## Material provided
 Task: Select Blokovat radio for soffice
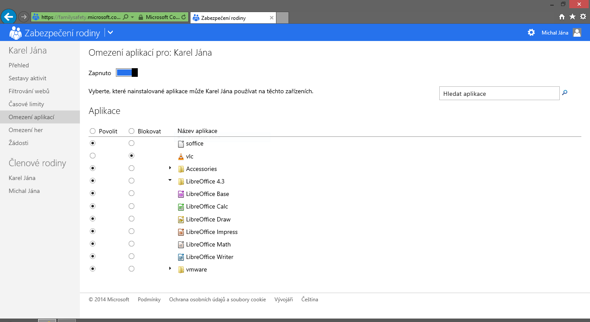[132, 143]
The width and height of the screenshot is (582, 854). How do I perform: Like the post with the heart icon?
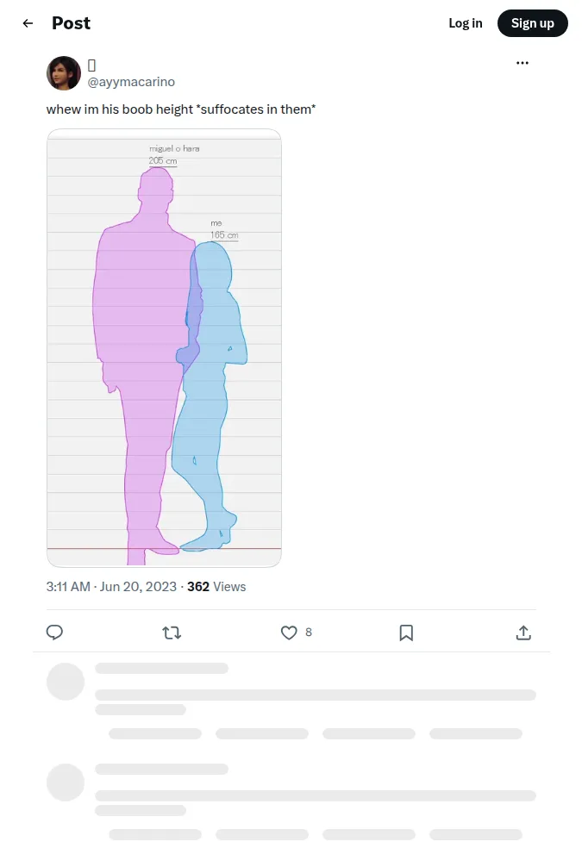pos(289,633)
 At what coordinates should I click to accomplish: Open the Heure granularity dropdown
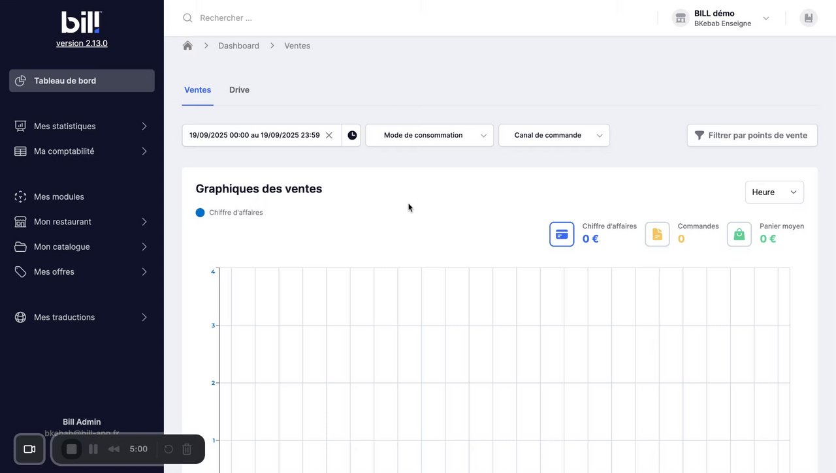tap(774, 192)
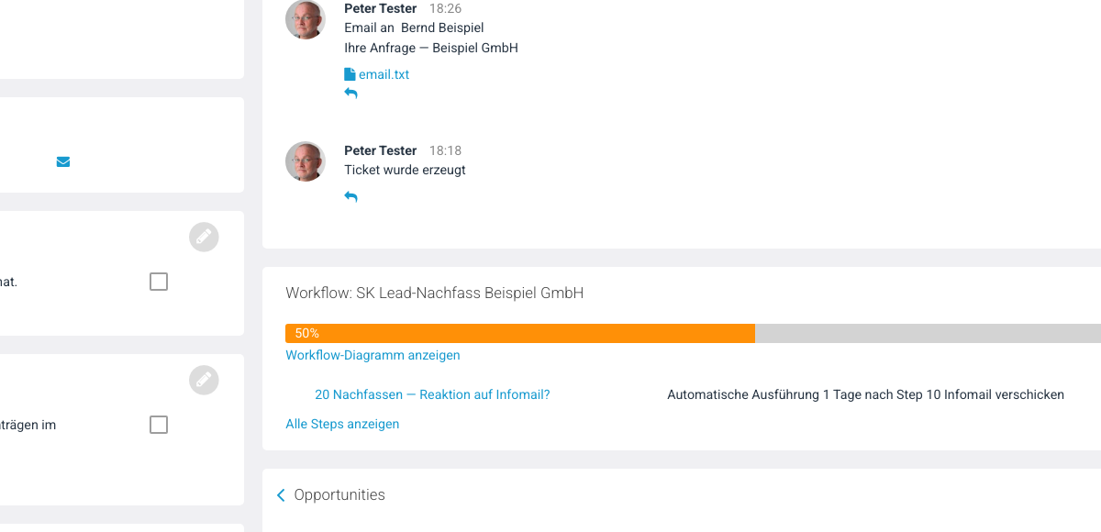
Task: Click the reply arrow under email.txt
Action: 350,94
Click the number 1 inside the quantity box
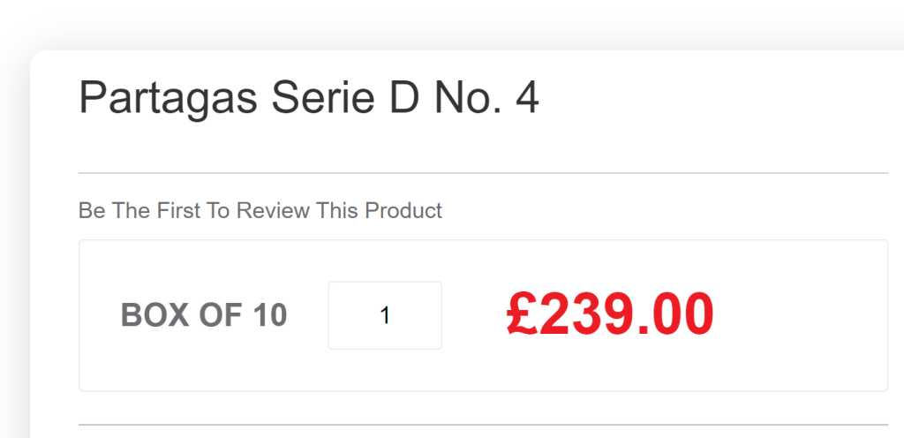This screenshot has width=904, height=438. coord(385,315)
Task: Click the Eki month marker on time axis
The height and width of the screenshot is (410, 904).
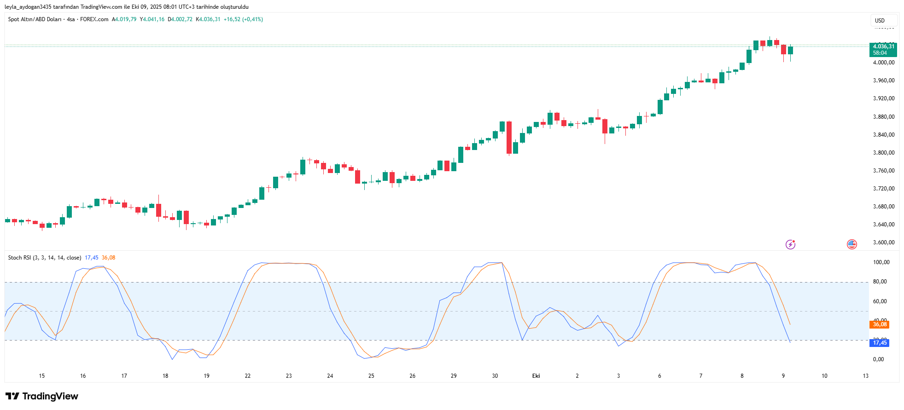Action: [536, 376]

## Task statement
Copy every line of the data above word for word, but leave out the pictures.

## Finished answer
 Task: Select Blokovat radio for soffice
[132, 143]
The width and height of the screenshot is (582, 854). How do I perform: Like the post with the heart icon?
pos(289,633)
 At what coordinates should I click to accomplish: Open the Heure granularity dropdown
tap(774, 192)
Task: Click the reply arrow under email.txt
Action: 350,94
Click the number 1 inside the quantity box
This screenshot has width=904, height=438. coord(385,315)
Task: Click the Eki month marker on time axis
The height and width of the screenshot is (410, 904).
Action: [536, 376]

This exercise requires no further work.